(TASK MATERIAL begins)
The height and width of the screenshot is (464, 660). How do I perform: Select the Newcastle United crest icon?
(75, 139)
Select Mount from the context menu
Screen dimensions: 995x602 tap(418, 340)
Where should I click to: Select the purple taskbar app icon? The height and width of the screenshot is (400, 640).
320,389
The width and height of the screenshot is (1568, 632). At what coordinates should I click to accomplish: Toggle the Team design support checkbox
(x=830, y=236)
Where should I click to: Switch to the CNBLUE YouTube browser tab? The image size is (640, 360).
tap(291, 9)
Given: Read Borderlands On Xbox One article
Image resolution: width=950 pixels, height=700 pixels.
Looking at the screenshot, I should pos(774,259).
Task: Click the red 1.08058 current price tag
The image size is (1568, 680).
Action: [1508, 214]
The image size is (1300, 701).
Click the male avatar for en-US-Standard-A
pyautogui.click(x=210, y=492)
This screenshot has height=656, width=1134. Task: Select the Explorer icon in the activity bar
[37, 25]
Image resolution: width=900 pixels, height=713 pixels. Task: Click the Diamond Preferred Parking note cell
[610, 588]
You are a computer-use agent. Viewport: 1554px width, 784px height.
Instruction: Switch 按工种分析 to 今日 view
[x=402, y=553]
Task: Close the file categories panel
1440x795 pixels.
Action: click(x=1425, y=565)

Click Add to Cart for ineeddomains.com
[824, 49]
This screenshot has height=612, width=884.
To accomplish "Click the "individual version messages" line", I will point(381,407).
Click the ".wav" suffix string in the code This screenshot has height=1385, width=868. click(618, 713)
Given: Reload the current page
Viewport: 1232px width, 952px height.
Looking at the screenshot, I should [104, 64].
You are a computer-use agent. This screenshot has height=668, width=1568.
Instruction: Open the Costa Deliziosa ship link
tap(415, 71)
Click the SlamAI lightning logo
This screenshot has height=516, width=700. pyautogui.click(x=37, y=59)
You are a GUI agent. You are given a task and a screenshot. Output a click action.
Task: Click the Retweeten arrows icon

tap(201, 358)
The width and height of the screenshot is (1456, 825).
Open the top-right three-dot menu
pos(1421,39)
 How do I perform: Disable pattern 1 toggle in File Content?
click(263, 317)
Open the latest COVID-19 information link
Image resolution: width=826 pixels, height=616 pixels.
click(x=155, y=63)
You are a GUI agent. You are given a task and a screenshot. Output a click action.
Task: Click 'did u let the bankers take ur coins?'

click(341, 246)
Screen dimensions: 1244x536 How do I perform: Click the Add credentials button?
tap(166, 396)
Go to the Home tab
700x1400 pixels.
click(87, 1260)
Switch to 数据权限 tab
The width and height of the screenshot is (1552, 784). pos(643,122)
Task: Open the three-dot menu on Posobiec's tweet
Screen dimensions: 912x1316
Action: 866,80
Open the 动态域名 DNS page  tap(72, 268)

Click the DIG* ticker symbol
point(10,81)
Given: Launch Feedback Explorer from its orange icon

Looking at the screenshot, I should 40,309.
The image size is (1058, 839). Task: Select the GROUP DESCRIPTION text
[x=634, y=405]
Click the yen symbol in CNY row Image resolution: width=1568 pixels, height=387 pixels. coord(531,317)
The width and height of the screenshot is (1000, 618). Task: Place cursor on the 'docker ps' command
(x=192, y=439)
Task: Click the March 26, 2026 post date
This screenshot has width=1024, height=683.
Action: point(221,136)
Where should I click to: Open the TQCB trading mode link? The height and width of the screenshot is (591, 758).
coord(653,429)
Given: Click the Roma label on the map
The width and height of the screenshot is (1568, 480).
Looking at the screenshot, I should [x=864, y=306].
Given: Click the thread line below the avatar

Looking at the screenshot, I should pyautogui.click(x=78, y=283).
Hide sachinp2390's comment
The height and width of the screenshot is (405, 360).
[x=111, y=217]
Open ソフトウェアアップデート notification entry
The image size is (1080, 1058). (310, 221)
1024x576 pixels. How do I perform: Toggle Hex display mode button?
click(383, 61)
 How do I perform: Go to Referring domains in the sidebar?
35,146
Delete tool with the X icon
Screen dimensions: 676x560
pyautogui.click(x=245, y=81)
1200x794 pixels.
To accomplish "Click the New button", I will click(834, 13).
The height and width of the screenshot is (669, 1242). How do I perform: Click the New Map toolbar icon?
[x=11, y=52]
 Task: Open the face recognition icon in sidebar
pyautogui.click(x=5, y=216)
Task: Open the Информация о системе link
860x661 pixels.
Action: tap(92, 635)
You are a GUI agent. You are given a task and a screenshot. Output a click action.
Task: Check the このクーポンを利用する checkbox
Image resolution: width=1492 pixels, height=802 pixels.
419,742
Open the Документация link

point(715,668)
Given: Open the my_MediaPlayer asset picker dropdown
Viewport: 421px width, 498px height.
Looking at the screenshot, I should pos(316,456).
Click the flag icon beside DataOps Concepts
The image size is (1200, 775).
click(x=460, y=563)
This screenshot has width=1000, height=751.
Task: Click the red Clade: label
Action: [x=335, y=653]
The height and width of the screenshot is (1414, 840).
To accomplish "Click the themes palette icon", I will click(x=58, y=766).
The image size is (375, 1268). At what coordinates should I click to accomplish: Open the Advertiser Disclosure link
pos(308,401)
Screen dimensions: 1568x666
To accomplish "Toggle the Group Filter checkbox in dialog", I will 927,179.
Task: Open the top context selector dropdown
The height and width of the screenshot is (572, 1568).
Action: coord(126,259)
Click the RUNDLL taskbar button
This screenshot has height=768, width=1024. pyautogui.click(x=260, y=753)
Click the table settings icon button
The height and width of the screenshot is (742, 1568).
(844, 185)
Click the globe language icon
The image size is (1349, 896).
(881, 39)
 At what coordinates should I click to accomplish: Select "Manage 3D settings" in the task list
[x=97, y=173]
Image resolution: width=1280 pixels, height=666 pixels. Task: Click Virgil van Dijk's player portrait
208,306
(TASK MATERIAL ends)
WHAT YOU WILL DO
Write out only what runs from the line holding "The height and width of the screenshot is (742, 1568)." through the last line of the records, exactly as shown.

EXERCISE RESULT
The height and width of the screenshot is (742, 1568).
(844, 185)
Click the globe language icon
The image size is (1349, 896).
(881, 39)
 At what coordinates should I click to accomplish: Select "Manage 3D settings" in the task list
[x=97, y=173]
Image resolution: width=1280 pixels, height=666 pixels. Task: Click Virgil van Dijk's player portrait
208,306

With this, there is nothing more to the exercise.